А другие июньские букашки? Им было так же плохо, как Эве Брюстер? Например, Шелби Холлоуз, которая отбеливала перекисью свои усики? И Дженис Элмерос, прятавшая под сарафанчиком колючие, словно кактус, ноги? Или Рейчел Грум, Изабель Фрэнкс и другие им подобные – они всегда приходили к папе с дарами, словно современные волхвы (перепутавшие папу с Младенцем Христом), только вместо золота, мирры и ладана приносили домашнее печенье, кексики и соломенных кукол со сморщенными личиками (будто они кисленьких леденцов наелись). Сколько часов трудилась Натали Симмс, пока строила скворечник из палочек от мороженого?

Голубой «вольво» подъехал без четверти двенадцать. Я слышала, как щелкнул ключ в замке.

– Радость моя, иди сюда скорее! Все глаза высмеешь!

«Высмеять глаза» – типичный дурацкий папизм, так же как «плакать над пролитым йогуртом» и «беречь как синицу ока».

– Оказывается, крошка Арни Сандерсон пить не умеет! В ресторане рухнул по дороге в туалет – клянусь тебе, прямо на пол! Пришлось везти его домой, в университетское общежитие. Жуткое местечко – ковровая дорожка истоптана до дыр, воняет прокисшим молоком, по коридорам бродят аспиранты, оставляя следы, словно от экзотических животных с Галапагосских островов.

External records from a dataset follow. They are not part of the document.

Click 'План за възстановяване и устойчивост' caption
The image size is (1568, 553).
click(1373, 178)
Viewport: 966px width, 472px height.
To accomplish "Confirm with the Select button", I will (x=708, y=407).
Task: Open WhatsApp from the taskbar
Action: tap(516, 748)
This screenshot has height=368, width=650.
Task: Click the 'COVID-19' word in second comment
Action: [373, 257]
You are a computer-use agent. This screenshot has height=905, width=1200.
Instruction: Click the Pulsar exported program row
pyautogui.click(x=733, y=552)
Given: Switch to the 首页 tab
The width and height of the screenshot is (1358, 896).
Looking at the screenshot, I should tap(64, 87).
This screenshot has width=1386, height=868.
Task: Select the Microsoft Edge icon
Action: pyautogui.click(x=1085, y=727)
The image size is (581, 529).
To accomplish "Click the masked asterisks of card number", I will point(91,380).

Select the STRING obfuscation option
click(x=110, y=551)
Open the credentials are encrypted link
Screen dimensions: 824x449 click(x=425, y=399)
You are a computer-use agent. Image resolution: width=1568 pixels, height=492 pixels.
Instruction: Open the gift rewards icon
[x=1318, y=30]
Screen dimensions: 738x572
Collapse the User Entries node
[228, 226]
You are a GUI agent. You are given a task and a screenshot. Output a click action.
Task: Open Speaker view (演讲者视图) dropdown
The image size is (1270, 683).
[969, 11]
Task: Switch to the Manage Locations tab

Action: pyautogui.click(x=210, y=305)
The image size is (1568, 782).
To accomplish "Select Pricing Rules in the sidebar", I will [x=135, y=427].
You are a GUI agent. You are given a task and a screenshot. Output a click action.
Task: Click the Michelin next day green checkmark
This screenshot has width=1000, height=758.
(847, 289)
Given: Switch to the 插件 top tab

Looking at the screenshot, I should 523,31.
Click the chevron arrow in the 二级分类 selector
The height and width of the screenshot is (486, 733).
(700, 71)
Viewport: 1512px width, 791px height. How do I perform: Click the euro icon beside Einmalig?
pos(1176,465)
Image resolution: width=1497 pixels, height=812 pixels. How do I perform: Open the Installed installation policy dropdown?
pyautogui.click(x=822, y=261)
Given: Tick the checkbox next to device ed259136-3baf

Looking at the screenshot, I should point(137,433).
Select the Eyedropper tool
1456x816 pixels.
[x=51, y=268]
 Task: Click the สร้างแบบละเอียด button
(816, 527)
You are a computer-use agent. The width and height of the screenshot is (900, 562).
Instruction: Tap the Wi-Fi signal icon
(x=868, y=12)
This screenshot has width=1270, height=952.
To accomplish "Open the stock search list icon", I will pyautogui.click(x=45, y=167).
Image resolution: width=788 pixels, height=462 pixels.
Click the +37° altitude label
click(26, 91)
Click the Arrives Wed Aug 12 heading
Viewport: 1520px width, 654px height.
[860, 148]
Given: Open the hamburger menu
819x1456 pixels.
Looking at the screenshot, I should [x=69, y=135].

Я на себе тащил его по лестнице – на четвертый этаж! Помнишь тот милый фильм с Гейблом и Дорис, «Любимец учителя»?[388] Где мы его смотрели – в Миссури? Сегодня я пережил то же самое в реальности, только без пикантной блондинки. Я считаю, мне полагается выпить!

Пауза.

– Ты что, уже спишь?

Папа взбежал по лестнице, легонько стукнул в дверь и тут же ее распахнул. Он был еще в пальто. Я сидела на краешке кровати, скрестив руки на груди и глядя прямо перед собой.

Папа спросил:

– Что случилось?

Я рассказала (старательно подражая стилю поведения расшатавшейся стальной опоры, устрашающей и неумолимой).

Папа, в свою очередь, воспроизвел на своем лице цветовую гамму вывески у дверей винтажной парикмахерской: сперва стал красным, когда увидел красную отметину у меня на щеке, потом белым – это когда я провела его вниз и в лицах показала наш разговор с Эвой (включая дословный пересказ избранных отрывков диалога, включая Эвино определение «мелкий», и демонстрацию того участка пола, на который я свалилась) – и снова красным, когда мы вернулись на верхний этаж и я показала папе коробку с останками мотыльков и бабочек.

– Если бы я мог представить, что такое возможно, – сказал папа, – что она способна превратиться в Сциллу – на мой взгляд, Сцилла значительно хуже, чем Харибда, – я бы убил эту психованную дуру!

Он приложил мне к щеке лед, завернутый в полотенце.

– Надо подумать, какие принять меры.

Я мрачно спросила, не глядя на него:

– Как ты с ней познакомился?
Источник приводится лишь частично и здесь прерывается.